> [Text segment]
-- start --

Intimacy with Christ through Contemplative Prayer

Seeking Intimacy with Christ
Our church recently had a college Ministry Celebration Sunday to hear various testimonies from local college students about how the local Wesley Foundation http://www.ungwesley.org/ has deepened their relationship with the Lord. After six or seven students shared their spiritual journey, a startling pattern was revealed. In describing their attraction to the Wesley Foundation a number of the students spoke of discovering intimacy with God for the first time through the college ministry. It struck me that the students had grown up attending various Protestant denominational churches, knew the gospel from the Bible, wanted to be good Christians, and yet shared they had never encountered God intimately until they came to college. Several of the students stated that they had believed in the Lord, but did not have personal relationship with the Lord.  This woman is one of the students that shared that day:

 

Discovering Intimacy with God in Bolivia and a Monastery
Listening to these college students share their testimony of discovering intimacy with God at a later age really struck a chord with me. When I was 21 years old, I spent a year as a volunteer missionary in Yucumo, Bolivia, and it was there working in an environment of Christian Community in Colegio Rio Colorado https://es-la.facebook.com/Colegio-T%C3%A9cnico-Agropecuario-Rio-Colorado-157387770942497/ that I encountered spiritual intimacy with God. Although I had been a Christian since the age of eight, I understood faith as believing certain doctrinal statements about God and God’s saving grace through Jesus. My primary image of God was a distant Judge watching over me and the world.  My discovery of spiritual intimacy with God in Christian Community in Bolivia was one of the formative events of my life.

-- end --

> [Jobs]
A - Translate this sentence from the piece on intimacy with Christ into Spanish: "My discovery of spiritual intimacy with God in Christian Community in Bolivia was one of the formative events of my life."
B - Carry on the piece on intimacy with Christ from the point where it stops.

> [Supplied information]

-- start --

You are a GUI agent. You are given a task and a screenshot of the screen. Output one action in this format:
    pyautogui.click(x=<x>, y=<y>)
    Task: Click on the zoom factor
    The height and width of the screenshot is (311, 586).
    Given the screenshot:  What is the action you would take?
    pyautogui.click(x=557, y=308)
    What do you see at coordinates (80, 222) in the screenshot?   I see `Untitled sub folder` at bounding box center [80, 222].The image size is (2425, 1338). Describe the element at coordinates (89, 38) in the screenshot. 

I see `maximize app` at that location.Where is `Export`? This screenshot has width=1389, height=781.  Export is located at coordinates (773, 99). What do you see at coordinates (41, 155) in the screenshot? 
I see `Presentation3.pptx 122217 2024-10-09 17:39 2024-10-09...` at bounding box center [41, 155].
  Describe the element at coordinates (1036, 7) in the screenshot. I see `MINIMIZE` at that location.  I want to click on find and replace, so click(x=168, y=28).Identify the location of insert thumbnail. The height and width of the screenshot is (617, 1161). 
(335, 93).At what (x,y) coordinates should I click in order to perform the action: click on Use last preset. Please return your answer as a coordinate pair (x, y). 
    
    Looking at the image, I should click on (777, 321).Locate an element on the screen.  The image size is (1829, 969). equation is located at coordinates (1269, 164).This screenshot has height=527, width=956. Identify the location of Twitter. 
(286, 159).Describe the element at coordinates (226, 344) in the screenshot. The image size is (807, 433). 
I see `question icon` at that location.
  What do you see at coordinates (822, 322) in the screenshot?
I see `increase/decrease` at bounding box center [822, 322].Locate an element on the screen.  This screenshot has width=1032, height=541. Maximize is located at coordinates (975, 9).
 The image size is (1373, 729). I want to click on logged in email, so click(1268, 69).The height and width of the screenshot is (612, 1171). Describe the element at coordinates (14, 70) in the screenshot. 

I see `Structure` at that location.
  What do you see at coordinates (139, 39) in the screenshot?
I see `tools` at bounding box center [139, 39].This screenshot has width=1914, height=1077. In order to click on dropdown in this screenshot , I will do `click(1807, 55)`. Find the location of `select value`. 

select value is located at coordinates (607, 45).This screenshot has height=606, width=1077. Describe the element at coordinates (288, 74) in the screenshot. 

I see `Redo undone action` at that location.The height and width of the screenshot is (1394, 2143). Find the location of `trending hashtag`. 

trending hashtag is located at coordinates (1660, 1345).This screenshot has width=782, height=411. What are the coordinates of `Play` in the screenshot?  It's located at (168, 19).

-- end --

> [Outputs]
A - Mi descubrimiento de la intimidad espiritual con Dios en la Comunidad Cristiana en Bolivia fue uno de los acontecimientos formativos de mi vida.

B -
Years later I had another radical encounter with God on a silent prayer retreat at the Monastery of the Holy Spirit in Conyers, Georgia http://trappist.net. I was in a time of silent prayer and meditation when God began to speak to me. I began to reflect on my life and my relationship with God, my wife and my children. I actually began to shed tears, I was so overwhelmed with a sense of clarity about the repentance and healing that needed to take place in my life, the direction God wanted my life to go and the presence of God with me.  I was overwhelmed by the sense of God’s love for me and this filled me with peace.

In trying to understand this experience, I discovered that much of the New Testament deals with developing an intimate relationship with God. The Scripture speaks of this intimacy as union with the Lord (1 Corinthians 6:17), abiding in Christ (John 15:4-8), oneness with God (John 17:20-23), living life in the Spirit (Romans 8:9-16) and participating in the divine nature of God (2 Peter 1:3-4). If someone does not have intimacy with God these New Testament teachings are incomprehensible.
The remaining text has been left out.